El laberinto de la ciencia argentina
La Universidad de Buenos Aires (UBA), la mayor universidad estatal y tradicionalmente la de mayor prestigio del país, había tenido una época de oro durante el siglo pasado, y ha tenido como estudiantes o profesores a cinco ciudadanos argentinos galardonados con el premio Nobel: Carlos Saavedra Lamas (1936), Bernardo Houssay (1947), Luis Federico Leloir (1970), Adolfo Pérez Esquivel (1980) y César Milstein (1984).

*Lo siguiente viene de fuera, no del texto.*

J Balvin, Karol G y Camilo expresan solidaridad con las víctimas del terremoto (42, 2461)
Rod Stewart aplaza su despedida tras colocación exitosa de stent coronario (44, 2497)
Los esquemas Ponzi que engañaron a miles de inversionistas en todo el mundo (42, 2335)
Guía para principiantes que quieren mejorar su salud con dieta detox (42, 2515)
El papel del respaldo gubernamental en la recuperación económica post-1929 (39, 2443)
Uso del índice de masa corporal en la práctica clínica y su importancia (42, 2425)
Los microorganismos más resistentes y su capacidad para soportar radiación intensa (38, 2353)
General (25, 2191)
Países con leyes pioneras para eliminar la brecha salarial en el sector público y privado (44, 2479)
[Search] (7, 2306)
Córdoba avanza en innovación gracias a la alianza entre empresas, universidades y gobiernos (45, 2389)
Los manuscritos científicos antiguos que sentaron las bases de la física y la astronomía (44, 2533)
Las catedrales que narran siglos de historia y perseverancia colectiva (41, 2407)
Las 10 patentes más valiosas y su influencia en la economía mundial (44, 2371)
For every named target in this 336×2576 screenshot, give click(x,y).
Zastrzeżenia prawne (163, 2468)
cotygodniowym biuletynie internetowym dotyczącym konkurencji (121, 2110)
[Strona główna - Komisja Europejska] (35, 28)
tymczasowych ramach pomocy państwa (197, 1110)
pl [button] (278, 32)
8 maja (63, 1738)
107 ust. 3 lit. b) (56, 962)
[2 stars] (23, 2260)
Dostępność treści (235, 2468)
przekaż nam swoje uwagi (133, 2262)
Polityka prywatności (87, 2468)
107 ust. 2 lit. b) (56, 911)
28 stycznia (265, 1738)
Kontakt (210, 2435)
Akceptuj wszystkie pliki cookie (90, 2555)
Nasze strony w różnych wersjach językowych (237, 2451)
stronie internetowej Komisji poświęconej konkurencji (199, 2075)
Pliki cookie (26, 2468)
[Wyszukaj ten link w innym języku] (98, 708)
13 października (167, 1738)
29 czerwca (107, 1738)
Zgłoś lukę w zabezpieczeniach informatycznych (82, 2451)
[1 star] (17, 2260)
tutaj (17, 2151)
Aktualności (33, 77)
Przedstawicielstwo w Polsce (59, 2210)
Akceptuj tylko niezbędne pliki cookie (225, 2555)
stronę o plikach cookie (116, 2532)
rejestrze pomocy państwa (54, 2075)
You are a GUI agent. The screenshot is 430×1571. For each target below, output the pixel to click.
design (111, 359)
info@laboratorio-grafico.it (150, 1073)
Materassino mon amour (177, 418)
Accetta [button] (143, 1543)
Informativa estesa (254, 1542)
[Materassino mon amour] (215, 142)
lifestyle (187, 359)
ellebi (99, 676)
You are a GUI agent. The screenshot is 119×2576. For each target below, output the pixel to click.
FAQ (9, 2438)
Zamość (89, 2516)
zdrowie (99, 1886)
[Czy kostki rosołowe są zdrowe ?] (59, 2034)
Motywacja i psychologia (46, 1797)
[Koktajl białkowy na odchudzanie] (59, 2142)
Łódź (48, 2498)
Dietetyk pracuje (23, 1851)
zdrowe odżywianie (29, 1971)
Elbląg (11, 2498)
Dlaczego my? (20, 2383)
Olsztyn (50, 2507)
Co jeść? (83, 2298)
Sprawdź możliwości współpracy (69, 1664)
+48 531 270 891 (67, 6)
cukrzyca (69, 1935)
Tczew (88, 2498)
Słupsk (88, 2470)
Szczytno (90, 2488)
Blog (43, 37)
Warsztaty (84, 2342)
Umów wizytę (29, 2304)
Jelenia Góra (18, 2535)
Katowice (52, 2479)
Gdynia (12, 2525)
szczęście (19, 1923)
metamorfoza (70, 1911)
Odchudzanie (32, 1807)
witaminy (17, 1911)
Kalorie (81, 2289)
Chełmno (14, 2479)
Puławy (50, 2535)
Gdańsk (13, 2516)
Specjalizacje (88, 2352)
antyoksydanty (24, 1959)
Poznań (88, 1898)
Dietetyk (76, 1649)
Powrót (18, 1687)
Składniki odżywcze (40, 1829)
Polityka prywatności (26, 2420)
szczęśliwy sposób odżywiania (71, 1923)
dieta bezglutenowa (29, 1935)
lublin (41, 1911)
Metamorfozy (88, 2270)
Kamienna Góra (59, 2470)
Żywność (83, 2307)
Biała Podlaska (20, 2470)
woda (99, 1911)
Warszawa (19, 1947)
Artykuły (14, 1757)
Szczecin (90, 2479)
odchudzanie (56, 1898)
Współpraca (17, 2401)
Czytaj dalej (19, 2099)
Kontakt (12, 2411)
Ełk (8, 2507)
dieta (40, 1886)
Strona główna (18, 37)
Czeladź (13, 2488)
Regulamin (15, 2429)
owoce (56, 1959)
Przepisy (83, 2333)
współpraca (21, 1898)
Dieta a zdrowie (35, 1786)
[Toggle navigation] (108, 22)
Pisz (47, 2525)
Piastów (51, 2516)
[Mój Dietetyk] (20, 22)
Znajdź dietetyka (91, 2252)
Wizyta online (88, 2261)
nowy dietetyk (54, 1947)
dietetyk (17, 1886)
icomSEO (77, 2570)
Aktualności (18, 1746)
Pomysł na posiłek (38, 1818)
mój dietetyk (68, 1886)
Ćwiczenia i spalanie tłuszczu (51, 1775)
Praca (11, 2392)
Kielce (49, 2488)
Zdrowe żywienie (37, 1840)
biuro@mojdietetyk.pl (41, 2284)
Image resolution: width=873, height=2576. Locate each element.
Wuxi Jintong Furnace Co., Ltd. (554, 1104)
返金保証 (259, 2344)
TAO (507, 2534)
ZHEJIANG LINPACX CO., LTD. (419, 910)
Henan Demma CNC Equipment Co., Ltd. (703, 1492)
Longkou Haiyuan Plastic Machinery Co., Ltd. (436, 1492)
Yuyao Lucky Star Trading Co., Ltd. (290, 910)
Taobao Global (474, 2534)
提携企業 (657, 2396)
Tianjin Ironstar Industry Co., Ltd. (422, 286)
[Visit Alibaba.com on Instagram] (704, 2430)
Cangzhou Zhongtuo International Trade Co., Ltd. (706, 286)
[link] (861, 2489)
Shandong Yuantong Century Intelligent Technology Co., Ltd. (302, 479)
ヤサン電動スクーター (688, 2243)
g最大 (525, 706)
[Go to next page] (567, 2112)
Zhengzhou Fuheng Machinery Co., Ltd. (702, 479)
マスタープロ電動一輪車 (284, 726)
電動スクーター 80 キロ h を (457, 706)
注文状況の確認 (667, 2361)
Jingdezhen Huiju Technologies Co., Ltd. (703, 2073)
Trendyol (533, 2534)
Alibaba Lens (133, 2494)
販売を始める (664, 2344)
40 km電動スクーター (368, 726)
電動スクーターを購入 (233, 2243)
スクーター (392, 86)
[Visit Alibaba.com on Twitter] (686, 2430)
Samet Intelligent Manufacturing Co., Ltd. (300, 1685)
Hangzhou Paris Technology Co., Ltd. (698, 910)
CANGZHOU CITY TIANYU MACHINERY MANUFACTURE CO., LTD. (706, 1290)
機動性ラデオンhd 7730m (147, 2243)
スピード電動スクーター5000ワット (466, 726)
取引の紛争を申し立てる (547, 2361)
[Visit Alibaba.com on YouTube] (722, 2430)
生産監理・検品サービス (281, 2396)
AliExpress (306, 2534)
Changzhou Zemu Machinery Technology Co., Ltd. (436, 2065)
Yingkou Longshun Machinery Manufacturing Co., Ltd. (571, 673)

Su momento de mayor prestigio había sido a mediados del siglo, desde la presidencia de Arturo Frondizi en 1958 hasta el golpe militar de 1966, cuando se crearon varias facultades y se le dio un gran impulso a la investigación científica. Pero de allí en adelante, sucesivas purgas ideológicas -primero desde la derecha, y en años más recientes desde la izquierda- hicieron que muchos docentes e investigadores fueran separados de sus puestos o emigraran, y el nivel académico cayó en picada. Hoy la que fuera una de las mejores universidades latinoamericanas es un monumento al estancamiento académico, el aislamiento internacional y la falta de innovación.
A pesar de ser una de las universidades más grandes de Latinoamérica, con 321.000 estudiantes, y de tener un plantel de profesores y estudiantes de un nivel intelectual que a muchos países les gustaría tener, la UBA no aparece -o está abajo- en los principales rankings internacionales de las mejores universidades del mundo. El ranking del Suplemento de Educación Superior del Times de Londres no incluyó a la UBA en su listado de las mejores 200 universidades del mundo de 2009. Y el ranking de la Universidad de Shanghai, China, coloca a la UBA en el grupo de universidades que están en los puestos 150 y 200 en su ranking.
La culpa es de los rankings
En muchos otros países, semejante dato sería motivo de un escándalo nacional, y la sociedad civil le estaría reclamando al gobierno airadamente que explique el bajo rendimiento del dinero de los contribuyentes para subvencionar a la mayor universidad del país. En Argentina, sin embargo, no se produjo un revuelo semejante, y el gobierno de la presidente Cristina Fernández de Kirchner reaccionó con soberbia: según el gobierno, la culpa es de los rankings.
No es broma: casi todos los funcionarios con quienes hablé en Argentina, desde el ministro de Educación para abajo, me dijeron que estos rankings son deficientes. Según ellos, es injusto medir las universidades con base en parámetros como su cantidad de premios Nobel en ciencias, el número de citas de sus investigadores en publicaciones académicas internacionales escritas en inglés y el número de estudiantes internacionales que van a estudiar a sus aulas.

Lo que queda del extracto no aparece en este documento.